1.When a major repair exceeds the market value of the vehicle. The only exception to that is if it has low mileage, and the rest of the car is in mint condition (not likely) and you really like it.

  1. When several successive repairs each exceed 25% of the car’s value.

  2. The car has multiple small repairs that nickel and dime you to death.

  3. The car can no longer pass state inspection

  4. The car has become unsafe due to structural corrosion or other failure.

  5. The car is so unsightly due to dints and corrosion that it’s an eyesore

Under (1) I recall a friend’s mint condition Mazda 626 with only 65,000 miles on it that had a transmission failure. Because there were so few of these sold in our area, no transmission shop could give reasonable quote and the dealer told him to just scrap the car.

In accounting terms, when the total current annual ownership cost, including depreciation, starts exceeding the CUMULATE AVERAGE ANNUAL COST TO DATE, it’s time to say adios. Most car owners cannot identify these costs, however.

The Tappet brothers said to just compare a repair cost with car monthly payments, which is not totally fair since the car would be paid off in 4 years typically.

Tell us about the Jeep

Looks good, reasonable mileage, well maintained, ac blows ice cubes, good tires, etc. . . . ?

Rusted out, lots of dents and scrapes, busted windshield, 400K, the only maintenance it’s ever gotten was a full tank of gas, ac blows only hot air, bald tires, etc. . . . ?

If the first applies, then spending the money on those repairs may not have been out of line

If I may ask . . . what were these repairs, and did they address your concern(s), or were they in fact upsells that the shop recommended?

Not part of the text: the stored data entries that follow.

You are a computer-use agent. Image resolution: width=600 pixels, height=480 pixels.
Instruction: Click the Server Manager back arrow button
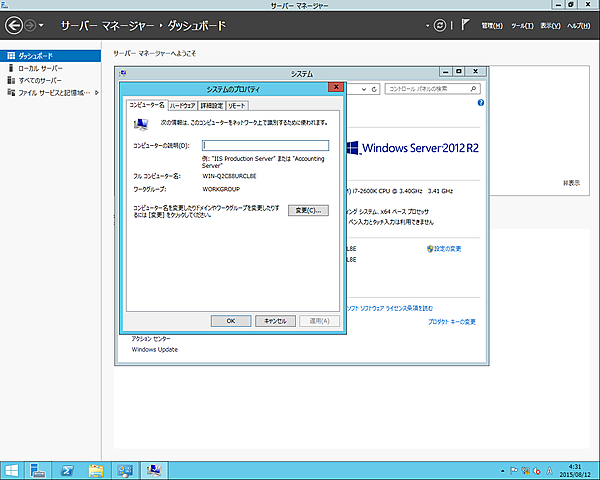pos(15,23)
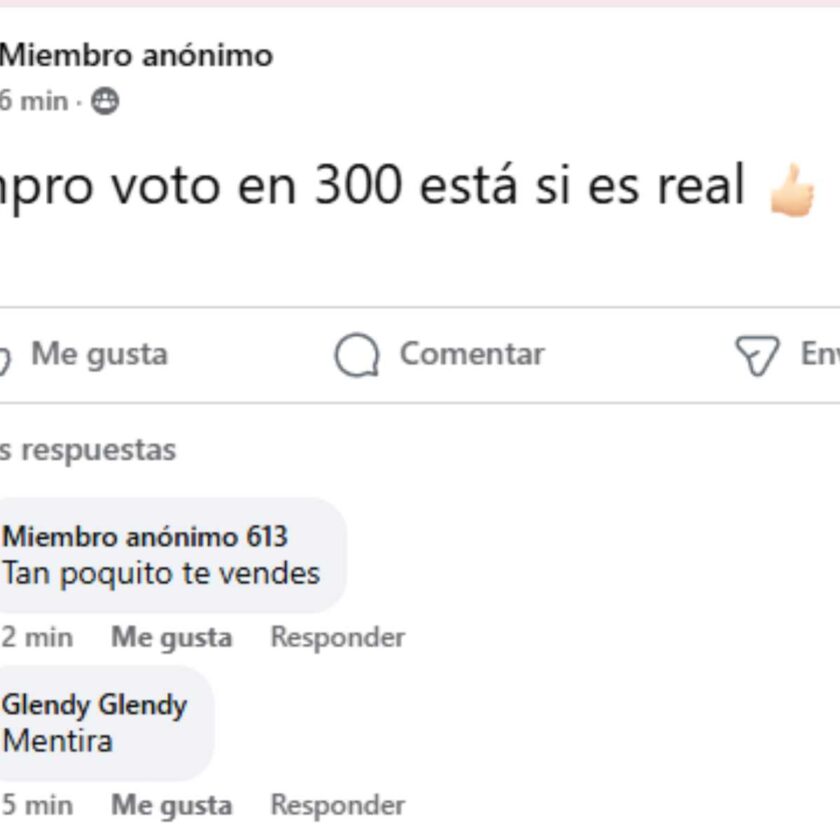Open Miembro anónimo post author name
Image resolution: width=840 pixels, height=840 pixels.
click(x=136, y=55)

The car is near 20 years old. Any 20 year old car can accumulate 2400 dollars worth of repairs.

So what do the repairs consist of and how many miles on the Jeep?

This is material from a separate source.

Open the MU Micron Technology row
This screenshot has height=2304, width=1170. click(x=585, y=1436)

The average car loan today is 60 months

You’re kidding! The last time I had a car loan was in 1965 for a Dodge Dart, $3000 or so. I repaid it in just over 2 years (24 months). 60 months is really half a decade, come to think of it.

Average is 60, 72 and 84 are not uncommon

Yeah, but today the average car on the road is 11 years old–maybe more. How long did your 65 Dart last?

Heh heh, so you’re saying I shouldn’t have overhauled the transmission at 350,000 for $2000? Yeah I kinda agree but I kinda considered it a profit center. I was doing 30,000 miles a year and getting paid 40 cents a mile so just figured who needs to wear out a new car before retirement?

Like I said I paid $175 for my 59 Pontiac in 1968 so it was 9 years old and I paid $500 for my 59 VW before that. I thought they were old but 9 years now is still pretty young. I used to lament that I drove a newer car in college than in middle age. Maybe shoulda just saved my money, kept flipping hamburgers, and bought new cars. You never know in this life which way to go at the fork in the road.

@acemaster The Dart lasted 13 years and 154,00 miles when the rust became problematic. We lived in the Great Lakes Rust belt then. Interest rates were also higher then.

As for repairs, the Dart had a new alternator, starter, gas thank (rust), torsion bars, 2 batteries, shocks, several brake jobs, and a paint job. The power train was still good at the end of its life.
Our current 13 year old car (Toyota) has no rust and has had only $500 worth of repairs, one of which was front brakes.

Better cars allow longer financing as do lower interest rates.

Why do you think this is madness? Presuming you like the vehicle, and rust isn’t making it structurally unsafe to drive, spending $2200 to get it back on the road might very well be the common sense thing to do. Where else you gonna find a vehicle you like for $2200? The market value of your Jeep isn’t relevant in this decision. The only question you need to answer: what’s the best choice of the available options that meets my needs?